Hematites hold proof of early Oxygen on Earth
Until recently a popular model for Earth's atmospheric evolution postulated that until about 2.5 billion years ago the planet had an anoxic atmosphere (i.e. an atmosphere low in or lacking oxygen). There is a common belief that a bacterium known as Cyanobacteria changed this when it made its appearance as the very first life form to use water and the sun for photosynthesis. This process which produced free oxygen as a waste product which collected in the atmosphere. As we reported in our September 2008 editorial (to see this article click here) 'At this time the sea was not as we know it now. It was rich in iron, which gave the ocean a distinctly green colour. Free oxygen released by cyanobacteria reacted with the iron molecules in the water, which resulted in iron oxidation. The iron oxide was much heavier and settled on the bottom of the ocean, slowly depleting the water of iron." This iron oxide gave rise to so called oxide-rich Banded Iron Formation (BIF), which typically consists of alternating bands containing haematite [Fe2 3+ O3], magnetite [Fe2+ Fe2 3+ O4] and iron silicate.
But recent research, just published in Nature Geoscience (1), suggests that oxygen was present in the atmosphere as early as 3.46 billion years ago. This latest research was jointly supported by the NASA Astrobiology Institute, Kagoshima University, University of Tokyo and the Department of Geosciences, and the Pennslvania State University. Masamichi Hoashi and his co-workers looked at the hematite-rich chert (chert is a brittle sedimentary rock) obtained from the a deep drill core in the Pilbara Craton of Western Australia. Hematite is produced through oxidation process, so dating ancient sources of hematite can be used to discover when oxygen was present on Earth.
A problem with using hematite to date the early oxygenation of the Earth is that of reliably estimating the time when the hematite was actually produced. For example, it is generally assumed that hematite found in ancient rocks is actually quite modern, formed by the oxidation of siderite (a mineral composed of iron carbonate FeCO3 which is commonly found in hydrothermal veins) in the modern atmosphere. To avoid this 'contamination' the samples had to be collected from rocks which have not been exposed to a relatively modern atmosphere. So the searchers drilled to the base of a hill in the Pilbara Craton, deep below the water table to collect their samples. Analysis of those samples revealed two generations of hematite. The first generation of hematite occurs as the major component (~6wt%) in the ferruginous (iron-rich) chert and the second generation occurs as patches and veins in the volcanic rock. Using rhenium-osmium (Re-Os) isotopic measurements the scientists found that the iron-rich chert was about 2.76 billion years old. But the hematite (red jasper in this case) recovered from the volcanic rocks was estimated to be much older (about 700 million years older) dating these rocks to around 3.4 billion years.
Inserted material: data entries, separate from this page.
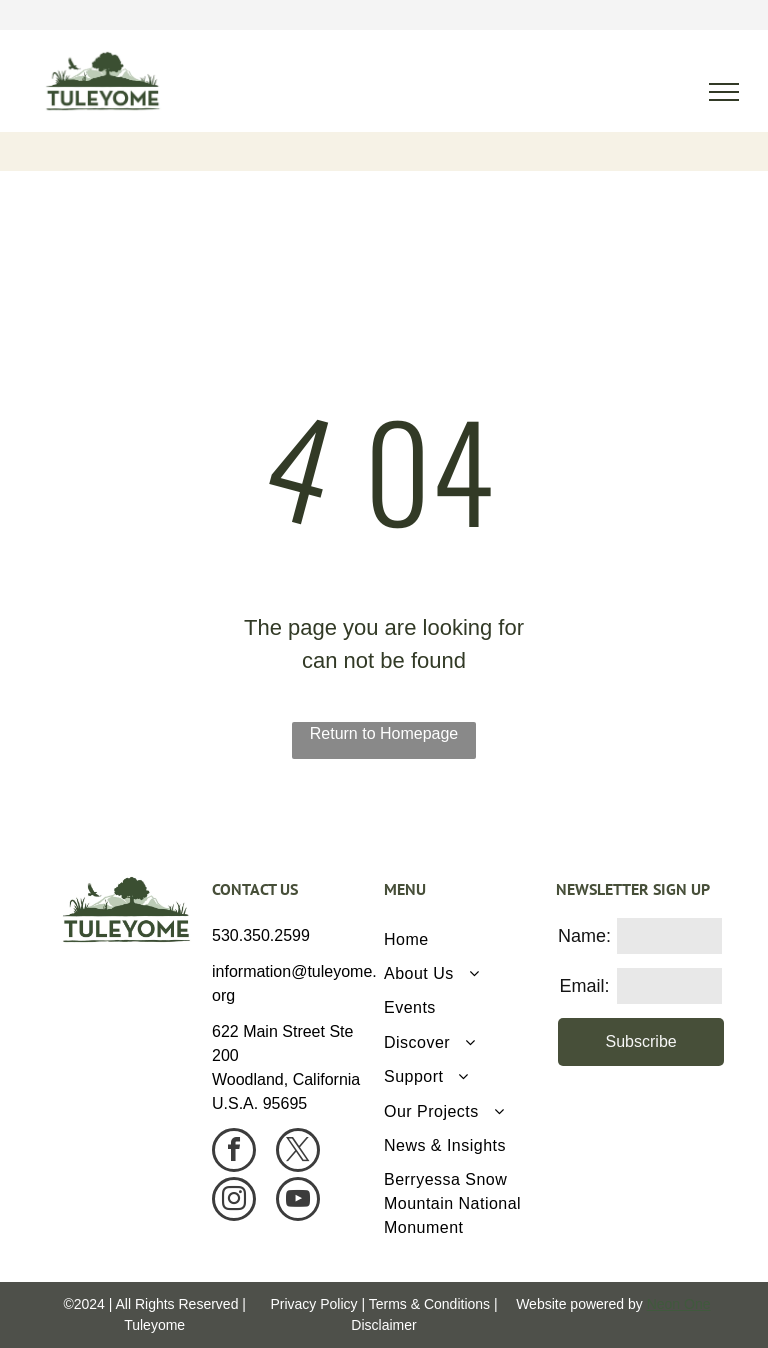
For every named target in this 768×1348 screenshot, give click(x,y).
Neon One (679, 1304)
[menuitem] (462, 939)
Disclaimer (383, 1325)
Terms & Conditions (429, 1304)
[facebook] (234, 1152)
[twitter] (298, 1152)
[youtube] (298, 1201)
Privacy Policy (313, 1304)
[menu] (724, 92)
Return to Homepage (384, 733)
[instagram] (234, 1201)
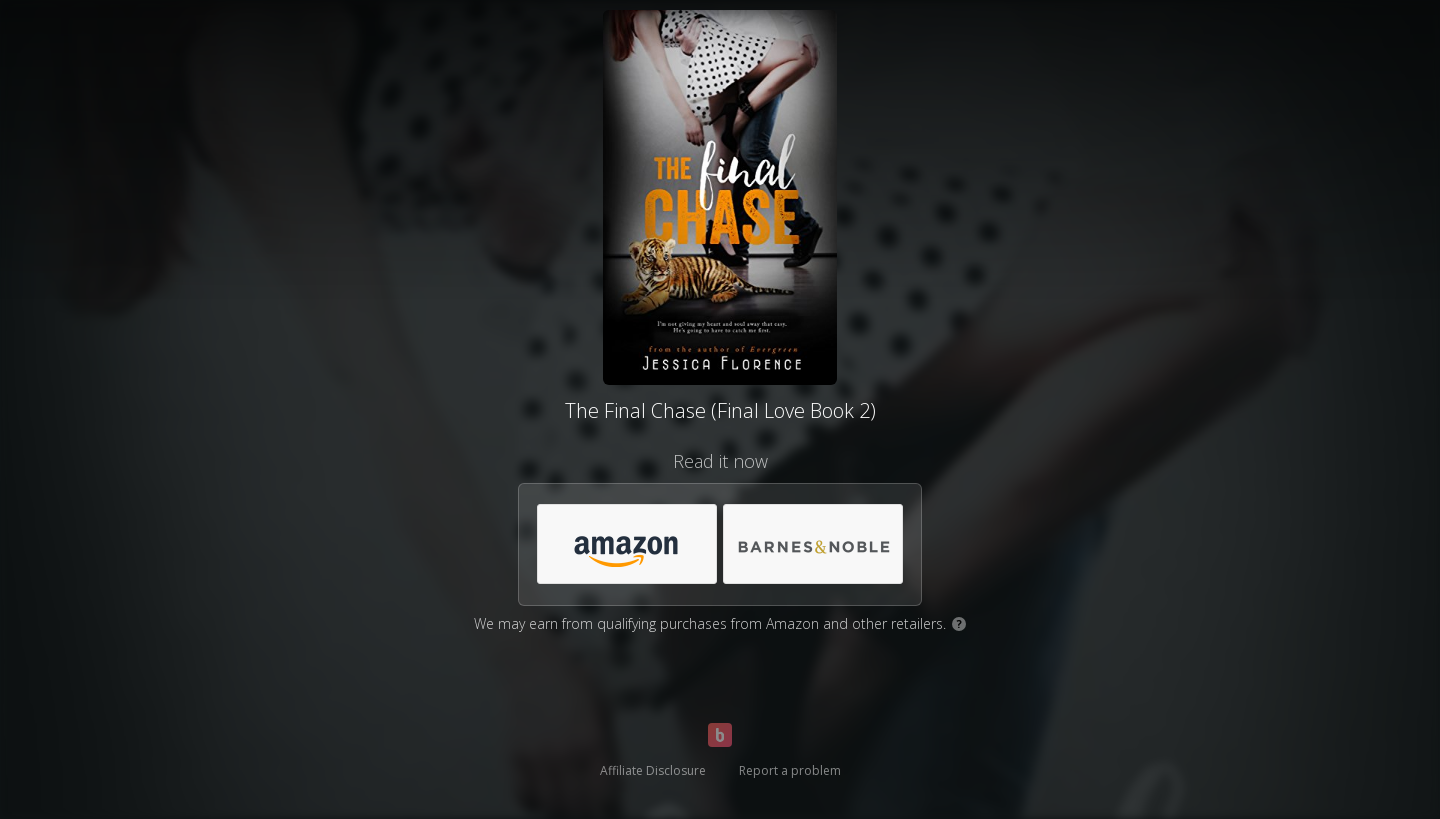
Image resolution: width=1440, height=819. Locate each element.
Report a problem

But one more possible artifact had to be excluded. Iron compounds exposed to ultra-violet light can formtiny particles of ferric hydroxide, which can be converted to hematite at temperatures of at least 60oC. The investigating team argued that if the hematite recovered from volcanic veins was formed from ferric hydroxide which settled at the bottom of the ocean, the mineral structure would have been different. That is it would be in a pattern of aggregates which combine together to produce a large crystal. A characteristic feature of those aggregates is the presence of large empty spaces between crystals, something which can be easily seen with electron microscopy. Thus the team could show by electron microscopy that the samples they had recovered were not aggregates. Indeed, the red jasper recovered from the deep volcanic veins was formed from a single crystal which grew in the presence of iron-rich and oxygen rich waters, slowly converting the iron compounds into hematite using oxygen dissolved in the deep ocean water.
If this theory is correct it would explain why this ancient hematite can only be found in areas with active submarine volcanism. It would also suggest that oxygen was present on Earth much earlier than previously thought, which also suggests that there must have been some life form at that time which could release oxygen through photosynthesis. Therefore cyanobacteria may be much older that previously thought, or another as yet unidentified organism was also capable of photosynthesis.
1. Masamichi Hoashi, David C. Bevacqua, Tsubasa Otake, Yumiko Watanabe, Arthur H. Hickman, Satoshi Utsunomiya and Hiroshi Ohmoto. (2009) Primary haematite formation in an oxygenated sea 3.46 billion years ago. Nature Geoscience 2, 301 - 306.